Stored data entries
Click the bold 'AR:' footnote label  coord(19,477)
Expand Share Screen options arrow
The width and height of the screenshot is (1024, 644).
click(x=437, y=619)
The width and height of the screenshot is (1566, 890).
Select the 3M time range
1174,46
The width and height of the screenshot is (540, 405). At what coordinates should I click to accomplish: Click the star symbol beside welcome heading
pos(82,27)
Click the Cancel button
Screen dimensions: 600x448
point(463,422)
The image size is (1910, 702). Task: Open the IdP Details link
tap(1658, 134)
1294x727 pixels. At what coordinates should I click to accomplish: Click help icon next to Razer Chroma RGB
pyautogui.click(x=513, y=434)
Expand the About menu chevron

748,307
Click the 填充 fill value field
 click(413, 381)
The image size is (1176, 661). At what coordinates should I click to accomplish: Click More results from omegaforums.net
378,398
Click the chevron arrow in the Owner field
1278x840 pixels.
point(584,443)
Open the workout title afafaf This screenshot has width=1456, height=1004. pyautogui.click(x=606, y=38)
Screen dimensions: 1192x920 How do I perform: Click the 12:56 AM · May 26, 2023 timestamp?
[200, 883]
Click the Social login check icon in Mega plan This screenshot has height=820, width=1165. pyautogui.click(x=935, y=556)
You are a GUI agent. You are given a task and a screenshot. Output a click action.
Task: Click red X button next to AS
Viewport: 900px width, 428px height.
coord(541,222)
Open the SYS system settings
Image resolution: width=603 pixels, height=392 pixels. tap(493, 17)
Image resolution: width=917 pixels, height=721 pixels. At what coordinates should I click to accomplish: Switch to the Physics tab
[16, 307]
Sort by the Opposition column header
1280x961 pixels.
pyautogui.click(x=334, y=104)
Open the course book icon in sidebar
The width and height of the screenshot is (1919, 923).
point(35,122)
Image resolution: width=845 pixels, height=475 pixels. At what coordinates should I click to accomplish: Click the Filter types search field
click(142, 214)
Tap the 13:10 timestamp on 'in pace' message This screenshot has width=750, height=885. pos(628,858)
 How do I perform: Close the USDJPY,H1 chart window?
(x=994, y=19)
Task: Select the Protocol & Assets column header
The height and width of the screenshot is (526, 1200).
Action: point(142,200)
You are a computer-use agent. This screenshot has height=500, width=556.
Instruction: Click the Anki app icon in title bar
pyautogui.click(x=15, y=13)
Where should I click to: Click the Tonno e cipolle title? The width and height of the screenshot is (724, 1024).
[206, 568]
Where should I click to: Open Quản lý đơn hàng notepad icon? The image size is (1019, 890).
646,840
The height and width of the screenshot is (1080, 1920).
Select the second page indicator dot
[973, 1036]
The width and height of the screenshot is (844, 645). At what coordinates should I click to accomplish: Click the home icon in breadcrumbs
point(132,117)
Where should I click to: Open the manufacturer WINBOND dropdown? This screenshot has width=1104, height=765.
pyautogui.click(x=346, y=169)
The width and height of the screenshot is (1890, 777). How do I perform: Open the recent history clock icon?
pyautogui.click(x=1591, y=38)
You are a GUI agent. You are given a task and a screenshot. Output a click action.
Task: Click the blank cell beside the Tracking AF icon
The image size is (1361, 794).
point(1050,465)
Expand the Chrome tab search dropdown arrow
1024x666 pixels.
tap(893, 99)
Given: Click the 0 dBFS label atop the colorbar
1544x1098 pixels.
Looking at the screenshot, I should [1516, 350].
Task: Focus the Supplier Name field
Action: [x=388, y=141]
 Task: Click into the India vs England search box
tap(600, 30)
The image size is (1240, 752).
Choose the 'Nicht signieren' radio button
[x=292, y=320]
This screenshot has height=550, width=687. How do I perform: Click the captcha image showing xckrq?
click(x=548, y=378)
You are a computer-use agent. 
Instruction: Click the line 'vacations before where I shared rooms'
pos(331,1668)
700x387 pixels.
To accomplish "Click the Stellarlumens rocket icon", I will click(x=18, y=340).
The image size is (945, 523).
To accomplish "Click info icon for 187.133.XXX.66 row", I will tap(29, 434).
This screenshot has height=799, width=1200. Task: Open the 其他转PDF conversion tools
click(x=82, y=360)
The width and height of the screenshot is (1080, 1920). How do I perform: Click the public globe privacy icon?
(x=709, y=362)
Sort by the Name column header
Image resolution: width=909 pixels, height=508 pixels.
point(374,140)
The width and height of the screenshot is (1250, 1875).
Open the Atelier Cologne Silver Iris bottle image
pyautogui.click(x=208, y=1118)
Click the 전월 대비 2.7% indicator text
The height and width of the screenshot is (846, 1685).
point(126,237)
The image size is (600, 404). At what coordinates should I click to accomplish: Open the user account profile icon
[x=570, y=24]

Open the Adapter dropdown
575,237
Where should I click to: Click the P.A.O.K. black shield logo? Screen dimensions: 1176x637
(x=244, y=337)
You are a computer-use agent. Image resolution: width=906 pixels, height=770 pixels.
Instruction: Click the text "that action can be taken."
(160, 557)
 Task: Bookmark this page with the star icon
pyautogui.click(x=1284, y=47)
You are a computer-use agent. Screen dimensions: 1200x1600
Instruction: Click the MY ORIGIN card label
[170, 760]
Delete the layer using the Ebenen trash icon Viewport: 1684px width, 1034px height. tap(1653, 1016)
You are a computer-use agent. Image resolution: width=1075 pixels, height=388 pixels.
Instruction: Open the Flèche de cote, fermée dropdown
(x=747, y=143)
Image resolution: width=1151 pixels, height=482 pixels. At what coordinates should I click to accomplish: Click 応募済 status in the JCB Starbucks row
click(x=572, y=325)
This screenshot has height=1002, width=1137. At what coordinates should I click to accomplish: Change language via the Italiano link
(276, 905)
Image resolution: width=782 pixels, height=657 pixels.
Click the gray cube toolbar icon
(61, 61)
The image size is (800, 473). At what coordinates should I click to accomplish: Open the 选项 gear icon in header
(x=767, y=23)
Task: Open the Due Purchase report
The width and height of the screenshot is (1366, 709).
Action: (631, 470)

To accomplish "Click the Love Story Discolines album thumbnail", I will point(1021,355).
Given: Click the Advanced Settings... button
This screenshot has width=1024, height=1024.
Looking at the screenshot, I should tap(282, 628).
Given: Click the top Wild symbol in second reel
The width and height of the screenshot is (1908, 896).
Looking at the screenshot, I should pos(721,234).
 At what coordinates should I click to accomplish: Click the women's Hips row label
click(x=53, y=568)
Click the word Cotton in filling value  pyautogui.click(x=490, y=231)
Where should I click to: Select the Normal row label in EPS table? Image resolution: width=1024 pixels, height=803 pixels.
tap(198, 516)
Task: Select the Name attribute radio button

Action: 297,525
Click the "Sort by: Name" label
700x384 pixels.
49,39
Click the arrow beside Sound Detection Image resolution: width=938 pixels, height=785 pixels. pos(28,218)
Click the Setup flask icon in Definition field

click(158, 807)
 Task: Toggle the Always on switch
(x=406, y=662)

EXERCISE GOAL: The records above are to be given again in full, exactly.

RESULT OF THIS EXERCISE:
Click the bold 'AR:' footnote label  coord(19,477)
Expand Share Screen options arrow
The width and height of the screenshot is (1024, 644).
click(x=437, y=619)
The width and height of the screenshot is (1566, 890).
Select the 3M time range
1174,46
The width and height of the screenshot is (540, 405). At what coordinates should I click to accomplish: Click the star symbol beside welcome heading
pos(82,27)
Click the Cancel button
Screen dimensions: 600x448
point(463,422)
The image size is (1910, 702). Task: Open the IdP Details link
tap(1658, 134)
1294x727 pixels. At what coordinates should I click to accomplish: Click help icon next to Razer Chroma RGB
pyautogui.click(x=513, y=434)
Expand the About menu chevron

748,307
Click the 填充 fill value field
 click(413, 381)
The image size is (1176, 661). At what coordinates should I click to accomplish: Click More results from omegaforums.net
378,398
Click the chevron arrow in the Owner field
1278x840 pixels.
point(584,443)
Open the workout title afafaf This screenshot has width=1456, height=1004. pyautogui.click(x=606, y=38)
Screen dimensions: 1192x920 How do I perform: Click the 12:56 AM · May 26, 2023 timestamp?
[200, 883]
Click the Social login check icon in Mega plan This screenshot has height=820, width=1165. pyautogui.click(x=935, y=556)
You are a GUI agent. You are given a task and a screenshot. Output a click action.
Task: Click red X button next to AS
Viewport: 900px width, 428px height.
coord(541,222)
Open the SYS system settings
Image resolution: width=603 pixels, height=392 pixels. tap(493, 17)
Image resolution: width=917 pixels, height=721 pixels. At what coordinates should I click to accomplish: Switch to the Physics tab
[16, 307]
Sort by the Opposition column header
1280x961 pixels.
pyautogui.click(x=334, y=104)
Open the course book icon in sidebar
The width and height of the screenshot is (1919, 923).
point(35,122)
Image resolution: width=845 pixels, height=475 pixels. At what coordinates should I click to accomplish: Click the Filter types search field
click(142, 214)
Tap the 13:10 timestamp on 'in pace' message This screenshot has width=750, height=885. pos(628,858)
 How do I perform: Close the USDJPY,H1 chart window?
(x=994, y=19)
Task: Select the Protocol & Assets column header
The height and width of the screenshot is (526, 1200).
Action: point(142,200)
You are a computer-use agent. This screenshot has height=500, width=556.
Instruction: Click the Anki app icon in title bar
pyautogui.click(x=15, y=13)
Where should I click to: Click the Tonno e cipolle title? The width and height of the screenshot is (724, 1024).
[206, 568]
Where should I click to: Open Quản lý đơn hàng notepad icon? The image size is (1019, 890).
646,840
The height and width of the screenshot is (1080, 1920).
Select the second page indicator dot
[973, 1036]
The width and height of the screenshot is (844, 645). At what coordinates should I click to accomplish: Click the home icon in breadcrumbs
point(132,117)
Where should I click to: Open the manufacturer WINBOND dropdown? This screenshot has width=1104, height=765.
pyautogui.click(x=346, y=169)
The width and height of the screenshot is (1890, 777). How do I perform: Open the recent history clock icon?
pyautogui.click(x=1591, y=38)
You are a GUI agent. You are given a task and a screenshot. Output a click action.
Task: Click the blank cell beside the Tracking AF icon
The image size is (1361, 794).
point(1050,465)
Expand the Chrome tab search dropdown arrow
1024x666 pixels.
tap(893, 99)
Given: Click the 0 dBFS label atop the colorbar
1544x1098 pixels.
Looking at the screenshot, I should [1516, 350].
Task: Focus the Supplier Name field
Action: [x=388, y=141]
 Task: Click into the India vs England search box
tap(600, 30)
The image size is (1240, 752).
Choose the 'Nicht signieren' radio button
[x=292, y=320]
This screenshot has height=550, width=687. How do I perform: Click the captcha image showing xckrq?
click(x=548, y=378)
You are a computer-use agent. 
Instruction: Click the line 'vacations before where I shared rooms'
pos(331,1668)
700x387 pixels.
To accomplish "Click the Stellarlumens rocket icon", I will click(x=18, y=340).
The image size is (945, 523).
To accomplish "Click info icon for 187.133.XXX.66 row", I will tap(29, 434).
This screenshot has height=799, width=1200. Task: Open the 其他转PDF conversion tools
click(x=82, y=360)
The width and height of the screenshot is (1080, 1920). How do I perform: Click the public globe privacy icon?
(x=709, y=362)
Sort by the Name column header
Image resolution: width=909 pixels, height=508 pixels.
point(374,140)
The width and height of the screenshot is (1250, 1875).
Open the Atelier Cologne Silver Iris bottle image
pyautogui.click(x=208, y=1118)
Click the 전월 대비 2.7% indicator text
The height and width of the screenshot is (846, 1685).
point(126,237)
The image size is (600, 404). At what coordinates should I click to accomplish: Open the user account profile icon
[x=570, y=24]

Open the Adapter dropdown
575,237
Where should I click to: Click the P.A.O.K. black shield logo? Screen dimensions: 1176x637
(x=244, y=337)
You are a computer-use agent. Image resolution: width=906 pixels, height=770 pixels.
Instruction: Click the text "that action can be taken."
(160, 557)
 Task: Bookmark this page with the star icon
pyautogui.click(x=1284, y=47)
You are a computer-use agent. Screen dimensions: 1200x1600
Instruction: Click the MY ORIGIN card label
[170, 760]
Delete the layer using the Ebenen trash icon Viewport: 1684px width, 1034px height. tap(1653, 1016)
You are a computer-use agent. Image resolution: width=1075 pixels, height=388 pixels.
Instruction: Open the Flèche de cote, fermée dropdown
(x=747, y=143)
Image resolution: width=1151 pixels, height=482 pixels. At what coordinates should I click to accomplish: Click 応募済 status in the JCB Starbucks row
click(x=572, y=325)
This screenshot has height=1002, width=1137. At what coordinates should I click to accomplish: Change language via the Italiano link
(276, 905)
Image resolution: width=782 pixels, height=657 pixels.
Click the gray cube toolbar icon
(61, 61)
The image size is (800, 473). At what coordinates should I click to accomplish: Open the 选项 gear icon in header
(x=767, y=23)
Task: Open the Due Purchase report
The width and height of the screenshot is (1366, 709).
Action: (631, 470)

To accomplish "Click the Love Story Discolines album thumbnail", I will point(1021,355).
Given: Click the Advanced Settings... button
This screenshot has width=1024, height=1024.
Looking at the screenshot, I should tap(282, 628).
Given: Click the top Wild symbol in second reel
The width and height of the screenshot is (1908, 896).
Looking at the screenshot, I should pos(721,234).
 At what coordinates should I click to accomplish: Click the women's Hips row label
click(x=53, y=568)
Click the word Cotton in filling value  pyautogui.click(x=490, y=231)
Where should I click to: Select the Normal row label in EPS table? Image resolution: width=1024 pixels, height=803 pixels.
tap(198, 516)
Task: Select the Name attribute radio button

Action: 297,525
Click the "Sort by: Name" label
700x384 pixels.
49,39
Click the arrow beside Sound Detection Image resolution: width=938 pixels, height=785 pixels. pos(28,218)
Click the Setup flask icon in Definition field

click(158, 807)
 Task: Toggle the Always on switch
(x=406, y=662)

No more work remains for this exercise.